The Probability of Miracles by Wendy Wunder
Razorbill | Hardcover, 360 pages
I’m a self-centered reader; I need to be comforted at all times. I also need my happily-ever-afters as much as I need a bit of romance. And this is why I stay away from angst-heavy books (i.e. Forbidden by Tabitha Suzuma) but I can forgive some if the story did its darndest to ease me into the doomed eventuality that it won’t end the way I wanted it to end.

The best way to read a book that has a not-so-happily ever after is if the author eased me into idea that the characters will not walk into the sunset hand-in-hand. Wendy Wunder told this story by using a heroine with a sharp tongue and even sharper mind. She’s sarcastic and sometimes caustic. She’s funny; she’s got an opinion about a lot of things and she’s not afraid to insert her foot in her mouth. She wholly accepted her fate and didn’t wallow in self-pity. She lived her short life on her own terms.

This book was published in 2011 so I’m a little late for the party but I’m glad I crashed it when everyone’s pretty much on their way to make their curfews. It had me in fits of laughter and bouts of sniffles. It couldn’t decide whether it wanted to be a funny book or a life-altering, enlightening wonder. During my lunch hour break at work, I cried over my soup. It wasn’t a pretty sight. I had to blame my escalating cold to everyone who’d asked me if I was okay.

The Probability of Miracles is about a girl who was inexorably dying.

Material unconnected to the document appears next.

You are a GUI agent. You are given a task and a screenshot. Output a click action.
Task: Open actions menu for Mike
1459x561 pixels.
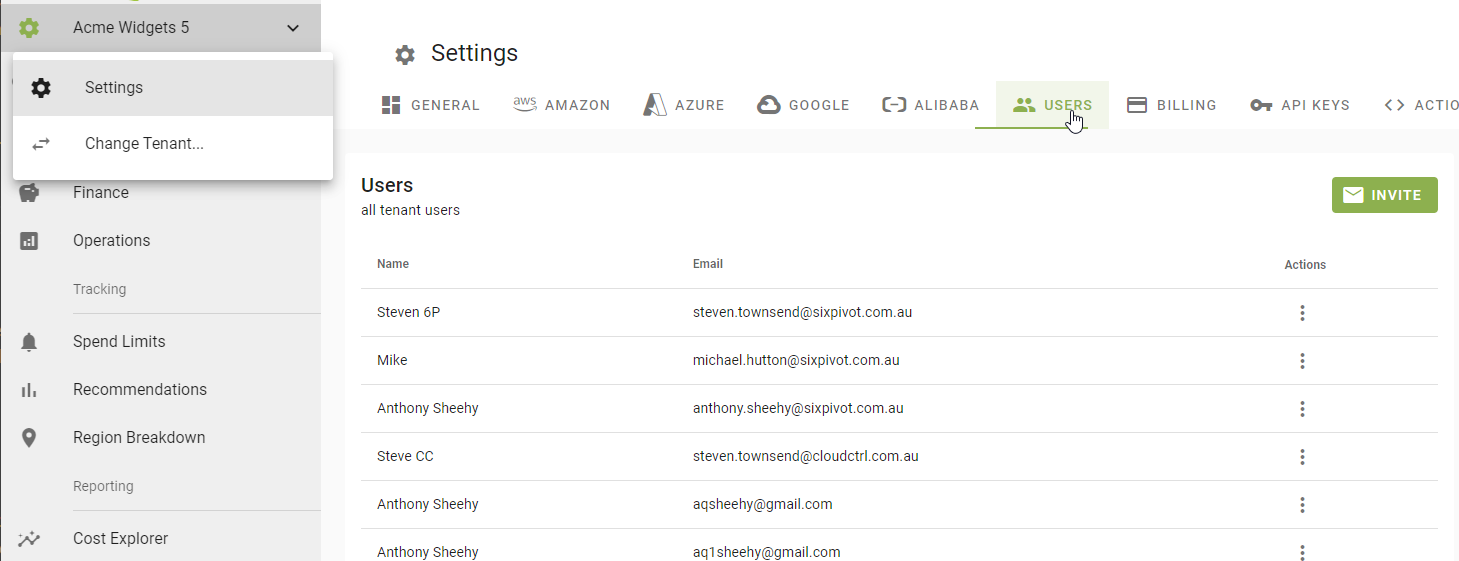pos(1302,361)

As in, there’s no hope in high heavens that she’s going to survive the summer or that she’s going to go into a remission. For someone who’s upbringing was culturally and spiritually varied, Cam was a firm non-believer of any high power. She’s perpetually blasé about life, about death and especially about religion. She believed in what could be explained and miracles are nothing but the result of global warming. Surprisingly enough, she turned me into a believer. I believed that every weird, unexplainable event that had happened in Promise, Maine were really just a by product of man’s continuing quest to destroy earth. And it made sense. She also made me believe that life is what we make it. Opportunities to be happy are right before our eyes and it’s up to us to either grab them or to ignore them in the hopes of something better will come (humans are greedy by nature).

So her ever hopeful family decides to find this mystical place called, Promise, Maine; where it snows in July, where a flock of flamingoes hibernate and nest, where a lost bird finds its way home from States over; where a very sick puppy suddenly find its will to live on the day it was to be put down. Where miracles happen that was sure to convert a non-believer like Cam. Where a bucket list of a dying girl would all be crossed off and there’s not a damn thing anyone or anything could do to stop her. Not even an almost perfect boy who’s terrified of leaving Promise.

This was a wonderful, heartfelt, devastating and more often heartbreaking read. Box of tissues required.